**Task details:** Retype all of the data below word for word, keeping every line as it appears. Leave the pictures out of your copy.

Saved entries
^^^^^^^^

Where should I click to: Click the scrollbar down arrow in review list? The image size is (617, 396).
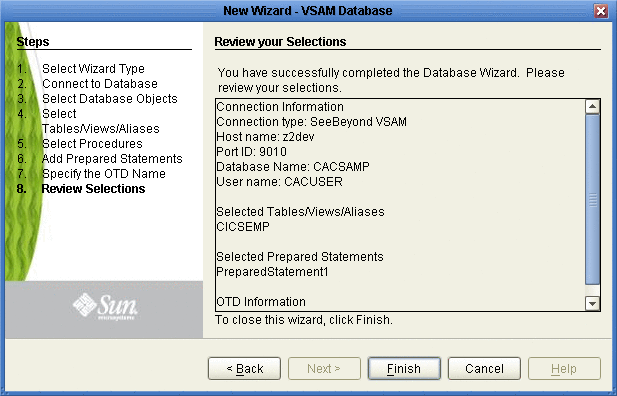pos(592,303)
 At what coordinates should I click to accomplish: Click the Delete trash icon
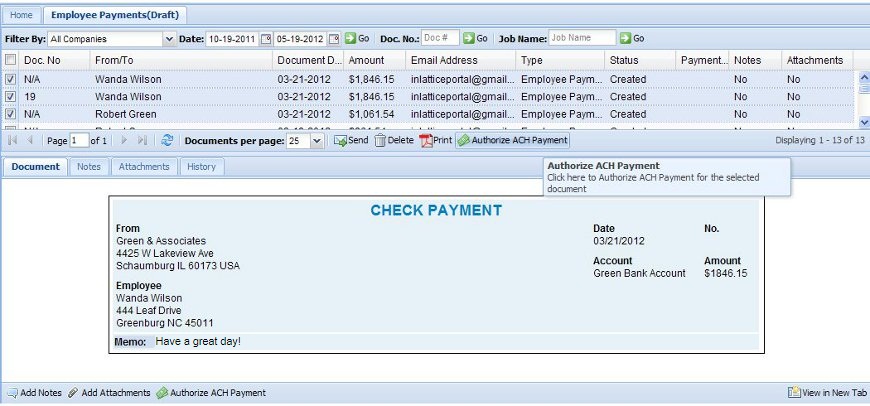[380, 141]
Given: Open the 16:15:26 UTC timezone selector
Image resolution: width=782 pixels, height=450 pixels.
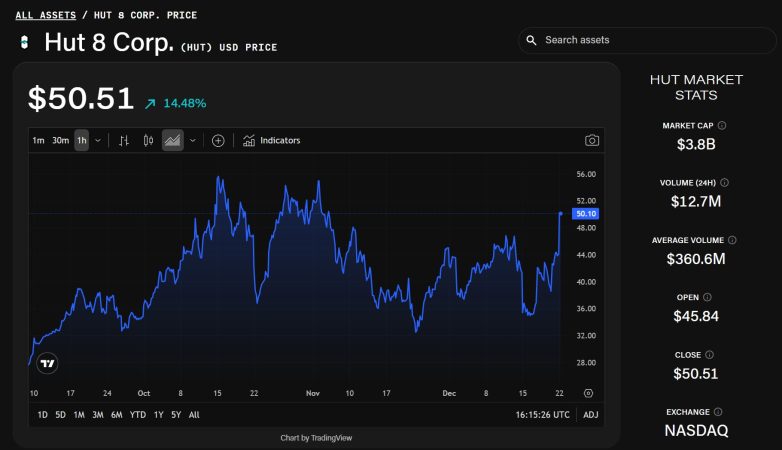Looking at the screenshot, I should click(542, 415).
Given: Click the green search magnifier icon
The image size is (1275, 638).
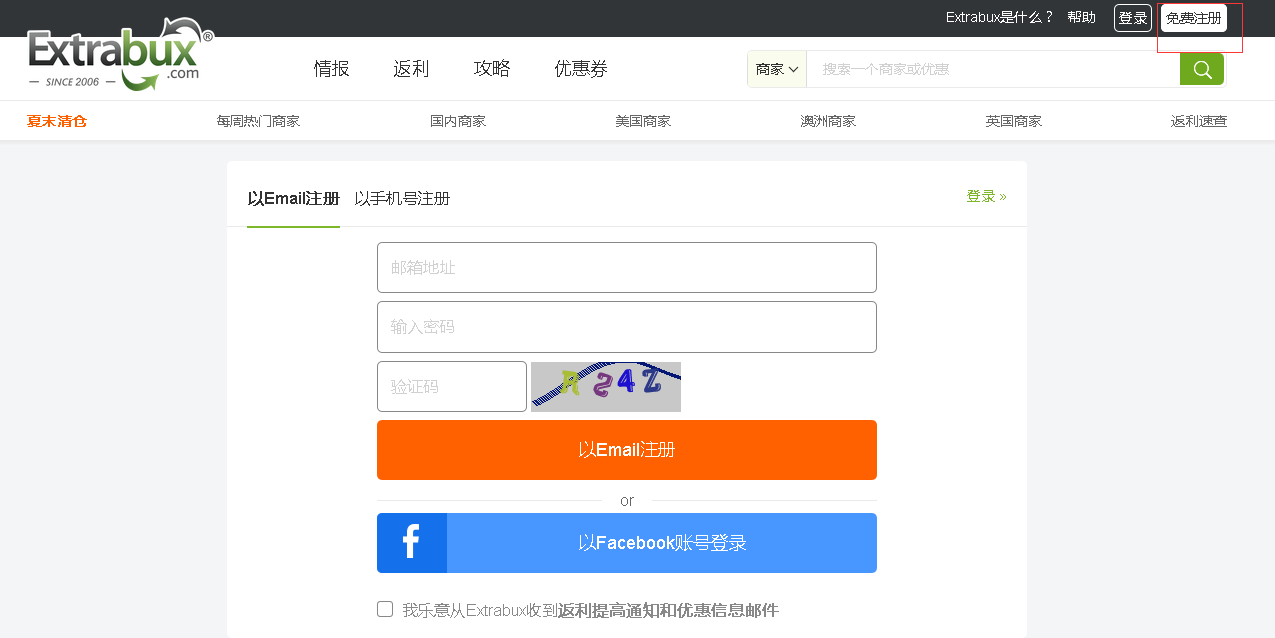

^^^^^^^^

**Exercise result:**
Where should I click to: Click the scrollbar down arrow in review list? The image size is (617, 396).
pos(592,303)
 At what coordinates should I click to accomplish: Click the Delete trash icon
[380, 141]
Given: Open the 16:15:26 UTC timezone selector
Image resolution: width=782 pixels, height=450 pixels.
Looking at the screenshot, I should click(542, 415).
Given: Click the green search magnifier icon
The image size is (1275, 638).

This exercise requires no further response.